Trying to find my way in the configuration of a "low-latency" kernel, I found the X86_REROUTE_FOR_BROKEN_IRQS option flag activated by default. (in the Processor & Features section)

Taking into account that :

- the associated feature increases the latency I am trying to limit,

- this feature is needed only with specific "broken" chipsets,

I do not wish to set it if my hardware does not require it.

=> Where can I find a list of such "broken" chipsets in order to check mine against this list ?

----------

## turtles

I think that broken IRQ have to do with the bios and mother board design more than a specific chip.

You could disable the option and check the output of

```
 dmesg
```

 fo irq related errors and non working hard ware.

----------

## aCOSwt

 *turtles wrote:*   

> I think that broken IRQ have to do with the bios and mother board design more than a specific chip.

 

It had to do with the motherboard design including a specific Intel chip : The 825x APIC.

Modern design still include this "broken" chip but as part of the northbridge.

=> Broken IRQs have no longer to do with mobo's design but with the design of the northbridge.
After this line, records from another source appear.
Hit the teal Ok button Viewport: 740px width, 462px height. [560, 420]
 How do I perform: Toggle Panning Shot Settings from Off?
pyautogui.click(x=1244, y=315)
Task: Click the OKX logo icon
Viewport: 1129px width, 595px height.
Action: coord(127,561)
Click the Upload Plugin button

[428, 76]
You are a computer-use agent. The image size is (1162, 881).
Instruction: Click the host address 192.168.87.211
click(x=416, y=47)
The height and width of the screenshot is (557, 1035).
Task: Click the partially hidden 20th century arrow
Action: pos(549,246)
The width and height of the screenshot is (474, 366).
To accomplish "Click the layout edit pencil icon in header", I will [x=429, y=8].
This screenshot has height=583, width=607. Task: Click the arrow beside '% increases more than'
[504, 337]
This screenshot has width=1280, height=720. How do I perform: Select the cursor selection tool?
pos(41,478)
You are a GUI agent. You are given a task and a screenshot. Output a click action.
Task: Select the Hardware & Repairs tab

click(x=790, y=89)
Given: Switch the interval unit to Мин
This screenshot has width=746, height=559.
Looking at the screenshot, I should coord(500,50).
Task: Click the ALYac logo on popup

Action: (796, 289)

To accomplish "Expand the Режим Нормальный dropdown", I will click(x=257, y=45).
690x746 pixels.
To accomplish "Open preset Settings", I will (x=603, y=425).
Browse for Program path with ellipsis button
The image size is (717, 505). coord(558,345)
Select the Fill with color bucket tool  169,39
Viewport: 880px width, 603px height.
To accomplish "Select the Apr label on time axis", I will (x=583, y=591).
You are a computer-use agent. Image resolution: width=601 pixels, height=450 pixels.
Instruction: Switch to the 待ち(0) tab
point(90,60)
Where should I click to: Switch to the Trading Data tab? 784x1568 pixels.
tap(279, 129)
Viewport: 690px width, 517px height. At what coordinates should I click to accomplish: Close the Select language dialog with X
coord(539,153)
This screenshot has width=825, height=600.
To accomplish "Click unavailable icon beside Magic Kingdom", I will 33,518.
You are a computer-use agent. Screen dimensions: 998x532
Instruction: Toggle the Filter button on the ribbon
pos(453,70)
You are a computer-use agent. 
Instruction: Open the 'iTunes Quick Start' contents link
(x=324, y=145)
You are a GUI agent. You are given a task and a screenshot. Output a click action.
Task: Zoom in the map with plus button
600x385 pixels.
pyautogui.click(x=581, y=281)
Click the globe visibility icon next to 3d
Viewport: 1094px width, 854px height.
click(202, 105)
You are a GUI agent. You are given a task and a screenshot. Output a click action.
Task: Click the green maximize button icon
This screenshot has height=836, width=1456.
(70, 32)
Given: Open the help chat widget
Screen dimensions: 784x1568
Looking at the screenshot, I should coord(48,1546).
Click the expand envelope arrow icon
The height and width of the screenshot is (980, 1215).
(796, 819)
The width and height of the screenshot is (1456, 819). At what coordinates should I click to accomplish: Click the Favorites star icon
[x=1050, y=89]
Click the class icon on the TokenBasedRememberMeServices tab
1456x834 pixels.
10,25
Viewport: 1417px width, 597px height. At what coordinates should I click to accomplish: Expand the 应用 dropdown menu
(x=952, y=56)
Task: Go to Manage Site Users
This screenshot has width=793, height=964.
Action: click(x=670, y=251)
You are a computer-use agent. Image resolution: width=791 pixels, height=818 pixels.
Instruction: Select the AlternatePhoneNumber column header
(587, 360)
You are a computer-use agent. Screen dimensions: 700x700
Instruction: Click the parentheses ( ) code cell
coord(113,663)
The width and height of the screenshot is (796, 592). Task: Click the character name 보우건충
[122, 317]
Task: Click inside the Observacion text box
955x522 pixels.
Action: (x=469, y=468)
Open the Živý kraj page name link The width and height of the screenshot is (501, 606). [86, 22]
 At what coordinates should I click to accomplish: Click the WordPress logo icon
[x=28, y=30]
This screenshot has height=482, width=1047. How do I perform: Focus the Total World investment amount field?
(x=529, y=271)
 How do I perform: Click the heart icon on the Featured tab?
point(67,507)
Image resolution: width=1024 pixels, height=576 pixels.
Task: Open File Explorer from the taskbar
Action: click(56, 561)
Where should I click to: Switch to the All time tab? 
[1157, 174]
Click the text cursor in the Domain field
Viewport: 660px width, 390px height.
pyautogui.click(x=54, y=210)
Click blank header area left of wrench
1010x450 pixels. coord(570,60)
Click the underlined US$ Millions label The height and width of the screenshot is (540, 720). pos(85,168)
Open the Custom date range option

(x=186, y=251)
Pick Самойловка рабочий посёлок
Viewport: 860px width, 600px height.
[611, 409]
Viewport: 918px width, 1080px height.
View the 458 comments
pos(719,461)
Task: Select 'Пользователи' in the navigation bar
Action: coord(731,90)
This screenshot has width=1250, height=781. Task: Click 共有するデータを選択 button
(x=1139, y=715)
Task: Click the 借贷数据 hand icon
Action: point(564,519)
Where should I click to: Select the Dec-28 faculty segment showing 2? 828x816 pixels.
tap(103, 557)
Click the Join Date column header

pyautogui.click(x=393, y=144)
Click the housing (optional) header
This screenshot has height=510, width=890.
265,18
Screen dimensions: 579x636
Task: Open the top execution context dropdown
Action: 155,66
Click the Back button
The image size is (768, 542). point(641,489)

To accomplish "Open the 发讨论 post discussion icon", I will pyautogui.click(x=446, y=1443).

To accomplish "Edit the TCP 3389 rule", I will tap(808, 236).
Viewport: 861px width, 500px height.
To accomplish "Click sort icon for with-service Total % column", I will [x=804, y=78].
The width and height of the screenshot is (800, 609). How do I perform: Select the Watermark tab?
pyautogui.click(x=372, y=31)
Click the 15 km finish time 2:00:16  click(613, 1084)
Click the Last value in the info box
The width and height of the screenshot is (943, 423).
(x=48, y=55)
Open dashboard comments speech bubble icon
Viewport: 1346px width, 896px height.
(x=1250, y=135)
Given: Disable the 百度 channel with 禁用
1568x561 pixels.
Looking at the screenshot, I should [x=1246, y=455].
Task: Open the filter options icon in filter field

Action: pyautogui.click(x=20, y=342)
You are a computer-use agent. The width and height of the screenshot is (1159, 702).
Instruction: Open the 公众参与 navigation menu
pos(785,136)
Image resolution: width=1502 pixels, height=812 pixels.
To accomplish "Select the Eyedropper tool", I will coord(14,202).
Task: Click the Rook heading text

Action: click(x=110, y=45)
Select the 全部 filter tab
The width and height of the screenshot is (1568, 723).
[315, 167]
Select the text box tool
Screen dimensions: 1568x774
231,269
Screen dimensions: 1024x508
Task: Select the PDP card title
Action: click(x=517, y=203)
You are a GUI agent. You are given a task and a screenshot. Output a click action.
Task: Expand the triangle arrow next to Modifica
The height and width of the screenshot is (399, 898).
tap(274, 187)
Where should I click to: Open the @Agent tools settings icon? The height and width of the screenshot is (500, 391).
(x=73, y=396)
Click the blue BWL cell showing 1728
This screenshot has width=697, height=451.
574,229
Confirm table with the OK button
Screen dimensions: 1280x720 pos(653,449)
=> Broken IRQ's still occuring in such an architecture imply a "broken" chipset.

I have built my kernel while playing with the LiveDVD 10.1 for which X86_REROUTE_FOR_BROKEN_IRQ appears not set when I zcat /proc/config.gz

And approximatly everything works apparently well.

From this, crossing my fingers, I infere that, for the time being, my Intel P43 is not "broken"   :Cool: 

Anyway ! Thank you for answering turtles.

----------